***** Extracted material

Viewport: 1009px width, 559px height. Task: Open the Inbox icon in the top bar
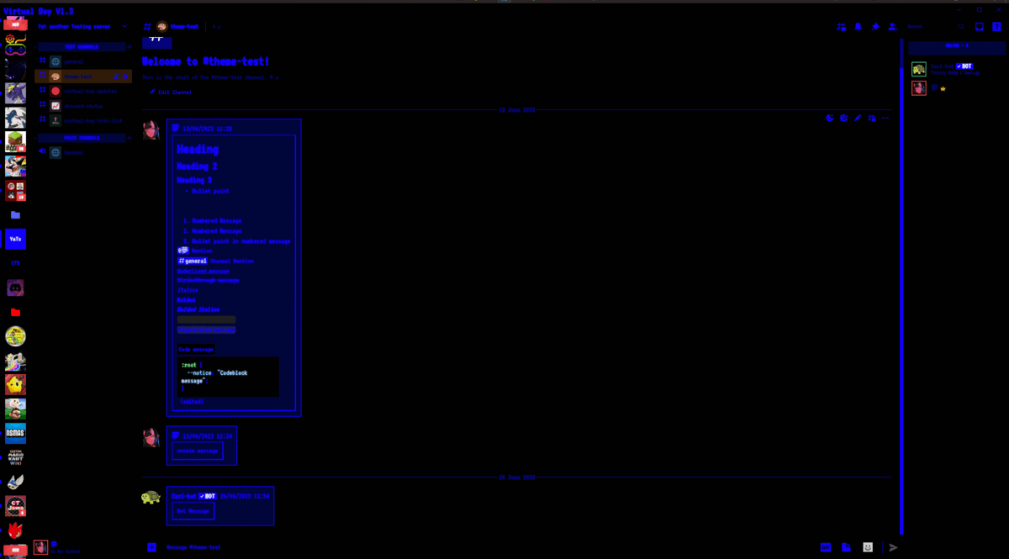980,27
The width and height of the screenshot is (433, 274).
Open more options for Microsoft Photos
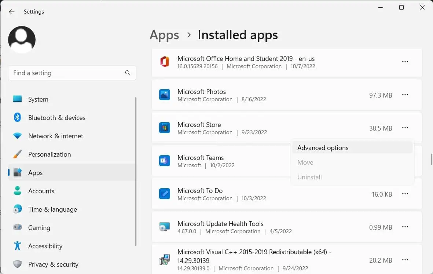[x=405, y=95]
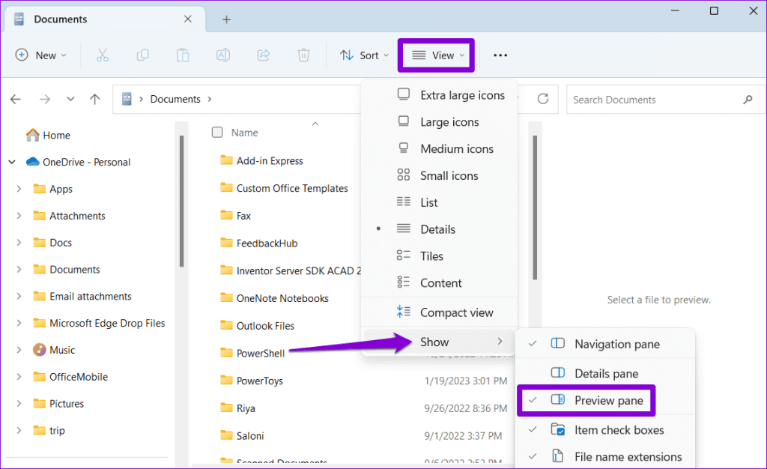Click the Delete trash icon
This screenshot has width=767, height=469.
(303, 55)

**********

Task description:
Gather every line of the data above that contains the string "width".

Full answer:
Viewport: 1009px width, 559px height. Task: Open the Inbox icon in the top bar
The width and height of the screenshot is (433, 274).
This screenshot has width=767, height=469.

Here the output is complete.